---- DATA LISTING

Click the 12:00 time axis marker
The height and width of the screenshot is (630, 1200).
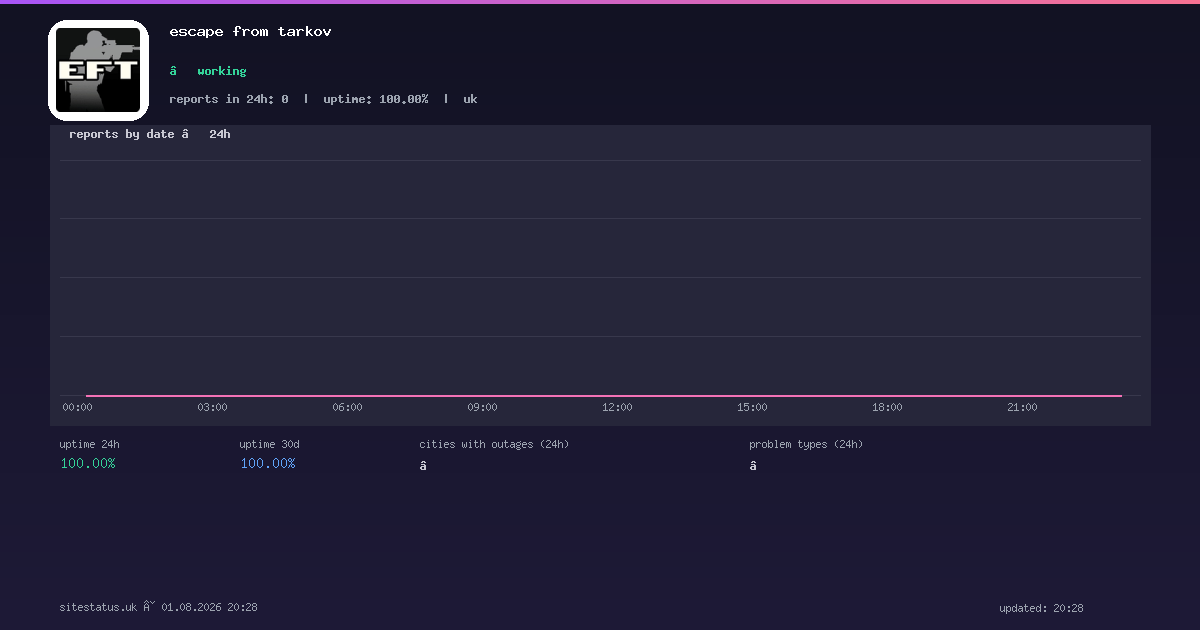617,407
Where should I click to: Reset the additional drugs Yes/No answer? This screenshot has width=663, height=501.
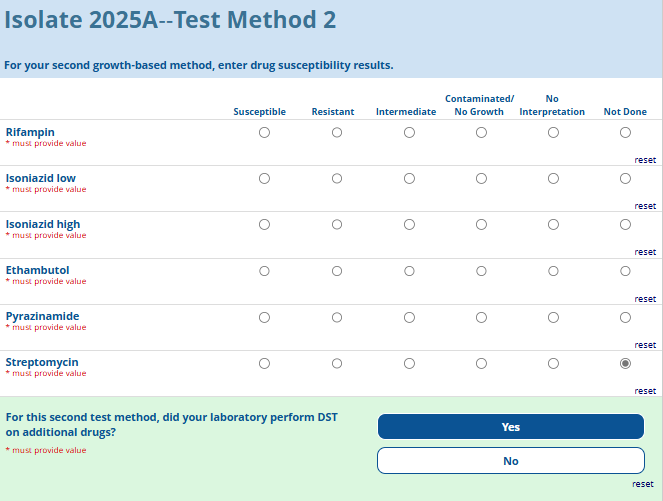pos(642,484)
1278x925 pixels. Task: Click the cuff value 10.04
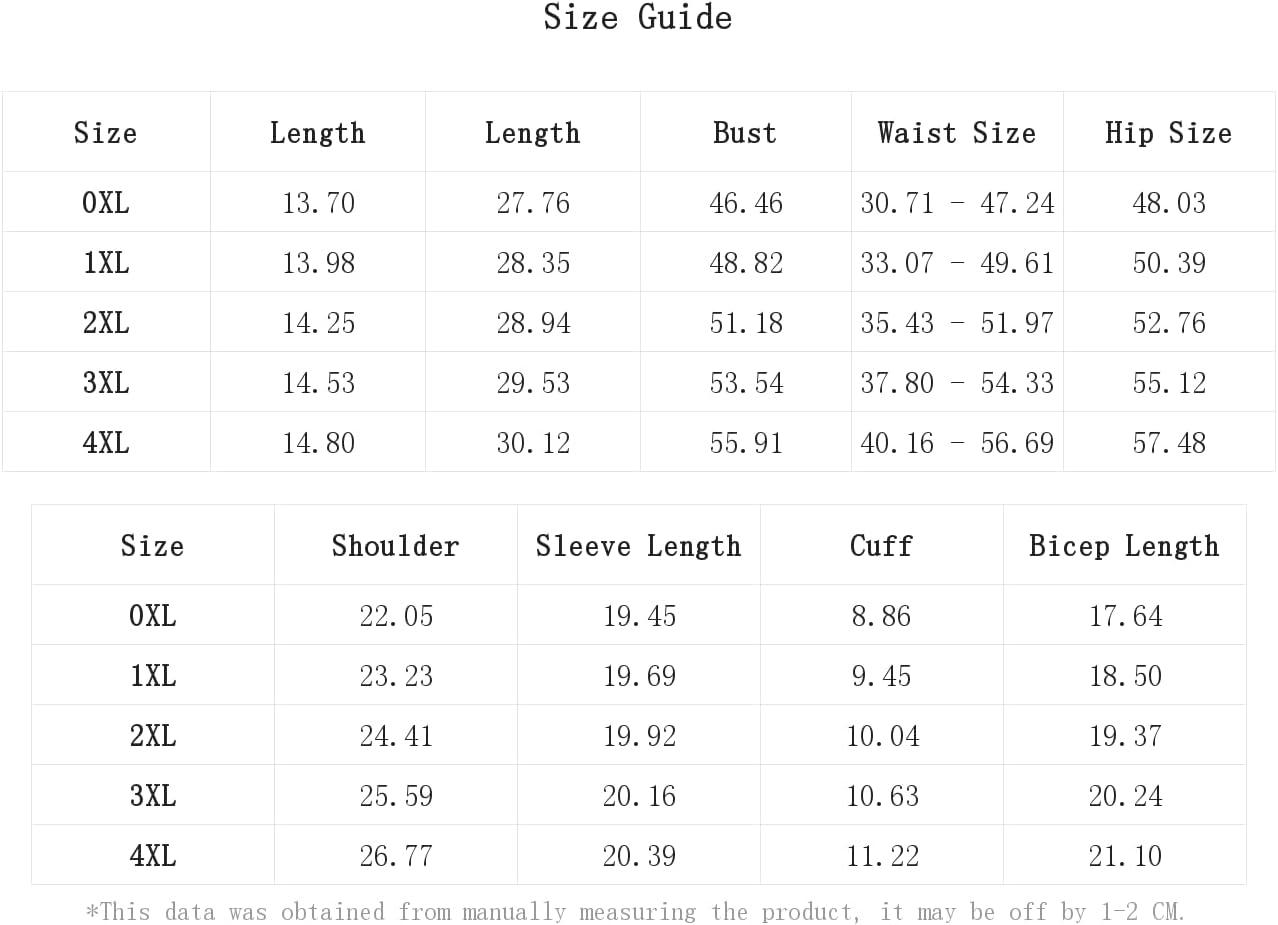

--------
---- DATA LISTING

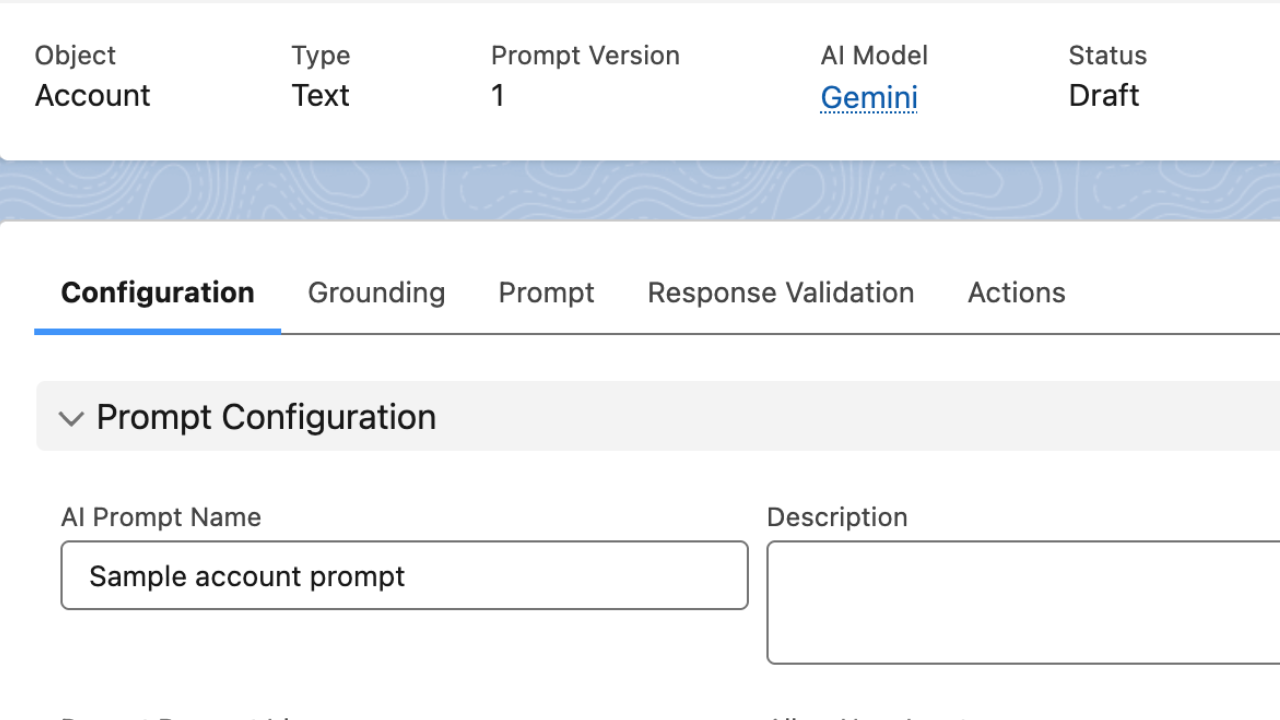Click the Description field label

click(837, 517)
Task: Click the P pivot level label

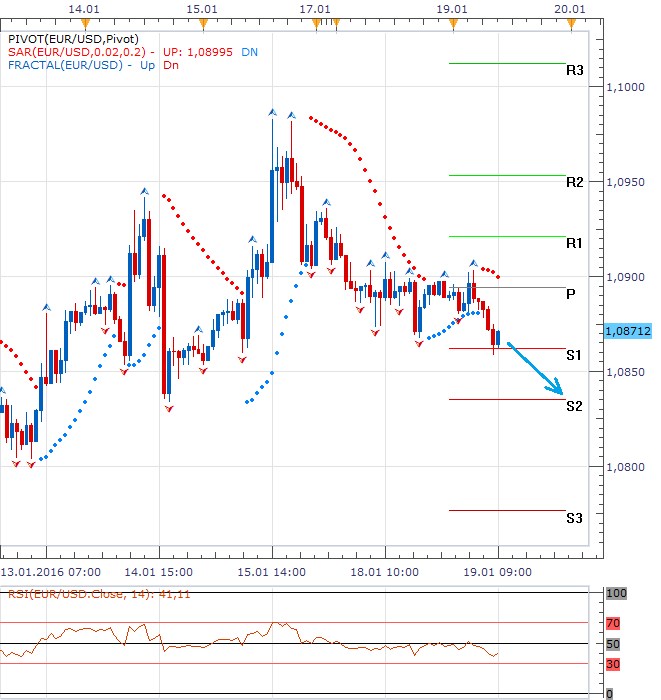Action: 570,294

--------

_GOAL OF THE EXERCISE_
The reply should hold exactly the lines above, starting at the line with "Click the 12:00 time axis marker" and ending at the line with "1278x925 pixels. Task: Click", and no pictures.

_RESULT FOR THIS TASK_
Click the 12:00 time axis marker
The height and width of the screenshot is (630, 1200).
617,407
Where should I click to: Reset the additional drugs Yes/No answer? This screenshot has width=663, height=501.
pos(642,484)
1278x925 pixels. Task: Click the cuff value 10.04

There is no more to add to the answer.